What is being asked - Please report every line from the material that contains the word "Given".

Record set -

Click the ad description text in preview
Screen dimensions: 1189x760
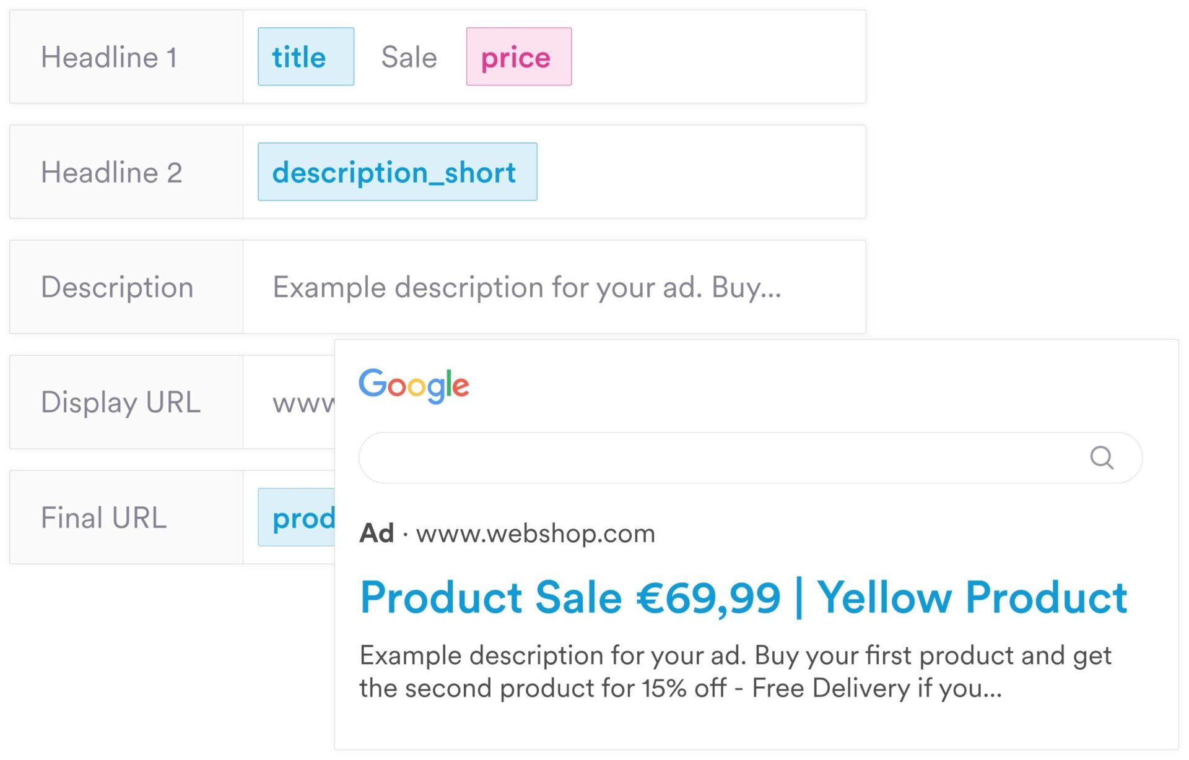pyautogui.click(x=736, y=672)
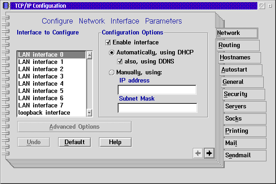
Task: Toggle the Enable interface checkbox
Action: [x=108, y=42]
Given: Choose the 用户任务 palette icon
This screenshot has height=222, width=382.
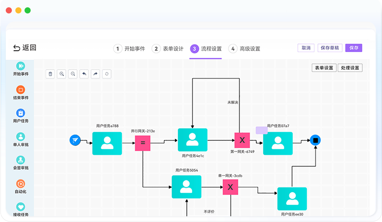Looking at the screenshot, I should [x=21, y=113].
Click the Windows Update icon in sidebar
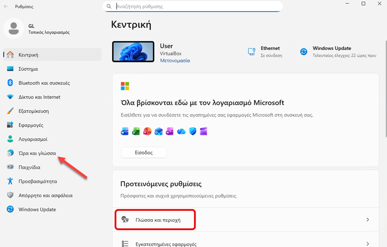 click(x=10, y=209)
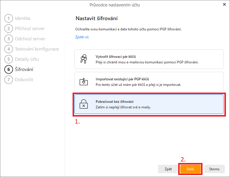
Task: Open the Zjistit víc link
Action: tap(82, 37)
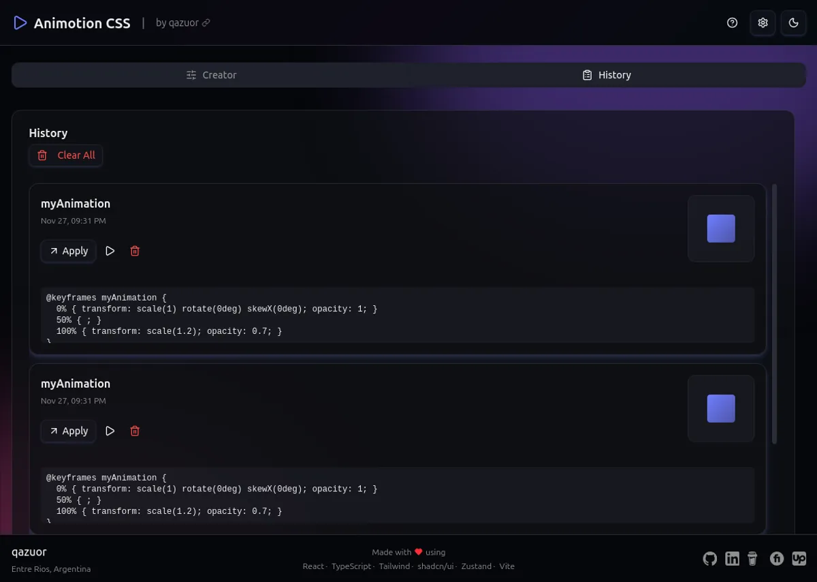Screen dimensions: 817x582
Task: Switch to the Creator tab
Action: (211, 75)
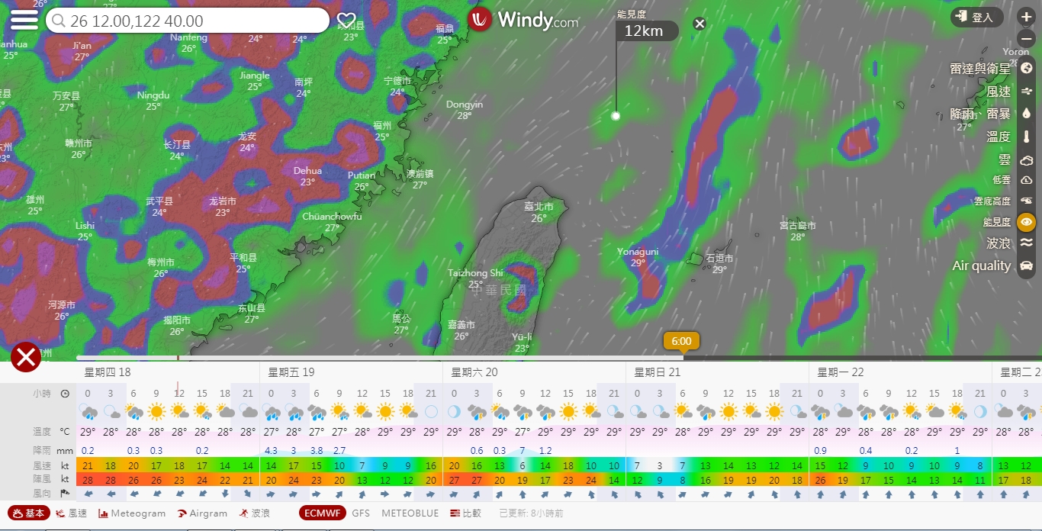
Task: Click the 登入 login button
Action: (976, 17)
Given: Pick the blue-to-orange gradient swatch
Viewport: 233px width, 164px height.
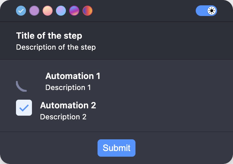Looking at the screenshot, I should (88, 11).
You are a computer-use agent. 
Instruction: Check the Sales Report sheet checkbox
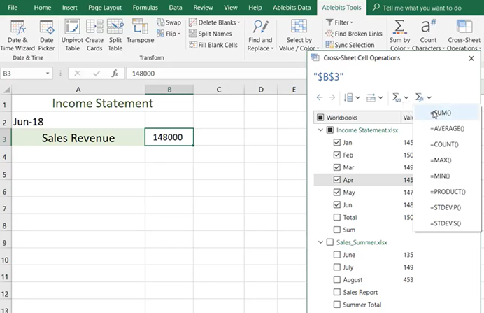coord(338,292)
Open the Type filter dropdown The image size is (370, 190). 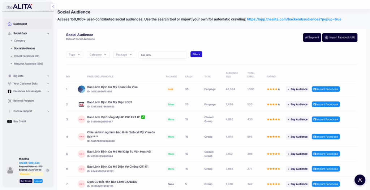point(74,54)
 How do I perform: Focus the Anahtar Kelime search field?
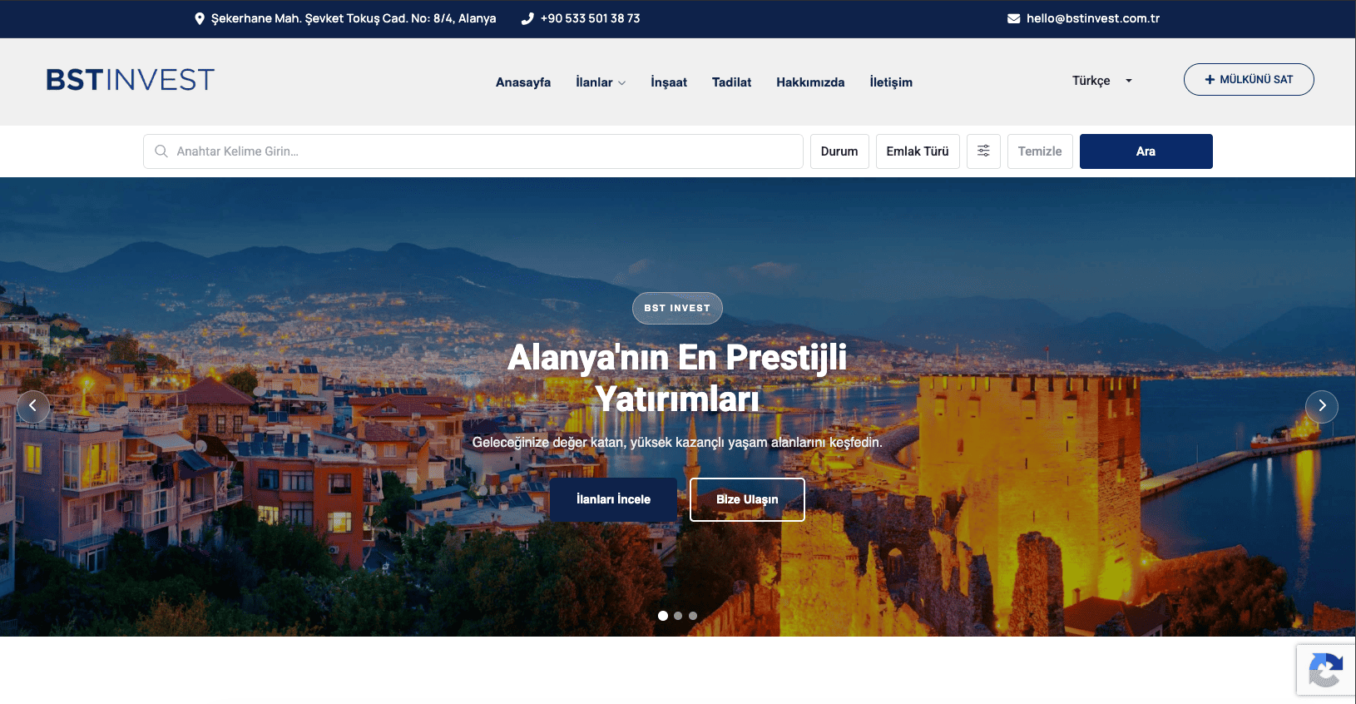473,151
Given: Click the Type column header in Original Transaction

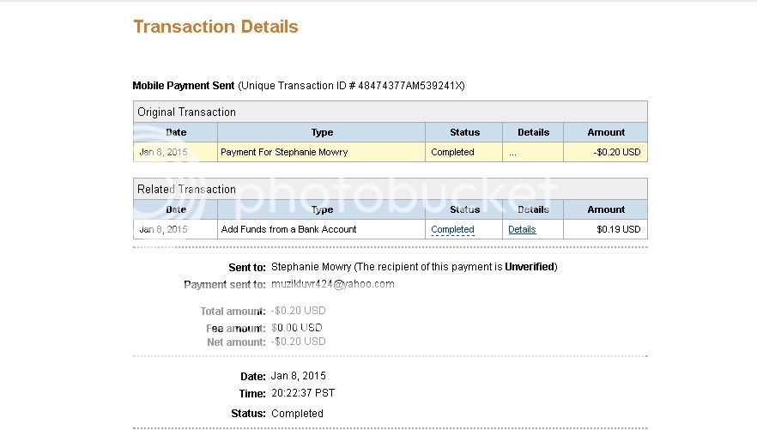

Response box -
Given: Choose the 用户任务 palette icon
Given: Pick the blue-to-orange gradient swatch
Given: Click the Type column header in Original Transaction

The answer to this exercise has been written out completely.